If successfully replicated, the seahorse-inspired robotic arm could be used in medical devices, underwater exploration and unmanned bomb detection and detonation.
UC San Diego engineers, led by materials science professors Joanna McKittrick and Marc Meyers, detailed their findings in the March 2013 issue of the journal Acta Biomaterialia.
‘The study of natural materials can lead to the creation of new and unique materials and structures inspired by nature that are stronger, tougher, lighter and more flexible,’ said McKittrick, a professor of materials science at the Jacobs School of Engineering at UC San Diego.
Researchers took segments from seahorses’ tails and compressed them from different angles. They found that the tail could be compressed by nearly 50 per cent of its original width before permanent damage occurred.
That’s because the connective tissue between the tail’s bony plates and the tail muscles bore most of the load from the displacement. Even when the tail was compressed by as much as 60 per cent, the seahorse’s spinal column was protected from permanent damage.

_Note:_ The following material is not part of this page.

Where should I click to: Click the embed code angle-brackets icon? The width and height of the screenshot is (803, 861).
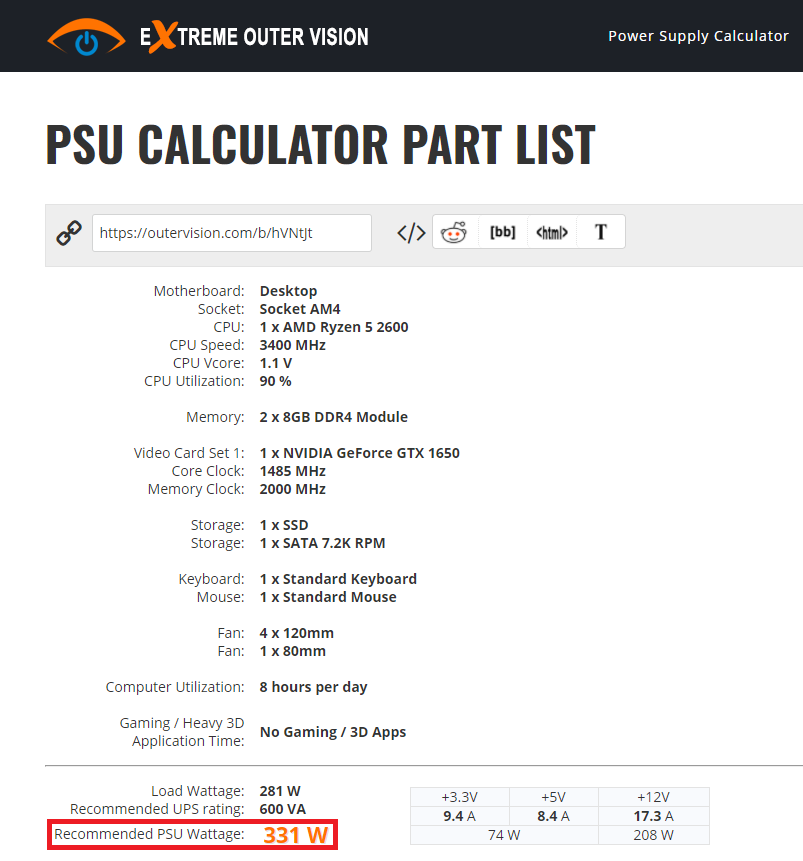pyautogui.click(x=411, y=233)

McKittrick and Meyers’ research group uses a technique that applies a series of chemicals to materials to strip them of either their protein components or their mineral components. That allows them to better study materials’ structures and properties.
After treating the bony plates in the seahorse’s tail with the chemicals, they discovered that the percentage of minerals in the plates was relatively low - 40 per cent, compared to 65 per cent in cow bone.

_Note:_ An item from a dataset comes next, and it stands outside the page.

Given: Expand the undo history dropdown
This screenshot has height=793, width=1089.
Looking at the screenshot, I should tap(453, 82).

The plates also contained 27 per cent organic compounds - mostly proteins - and 33 per cent water. The hardness of the plates varied; the ridges were hardest, likely for impact protection—about 40 per cent harder than the plate’s grooves, which are porous and absorb energy from impacts.
The seahorse’s tail is typically made up of 36 square-like segments, each composed of four L-shaped corner plates that progressively decrease in size along the length of the tail. Plates are free to glide or pivot; gliding joints allow the bony plates to glide past one another and the pivoting joints are similar to a ball-and-socket joint, with three degrees of rotational freedom.
The plates are connected to the vertebrae by thick collagen layers of connective tissue. The joints between plates and vertebrae are extremely flexible with nearly six degrees of freedom.
The next step is to use 3D printing to create artificial bony plates, which would then be equipped with polymers that would act as muscles.
The final goal is to build a robotic arm that would be a unique hybrid between hard and soft robotic devices.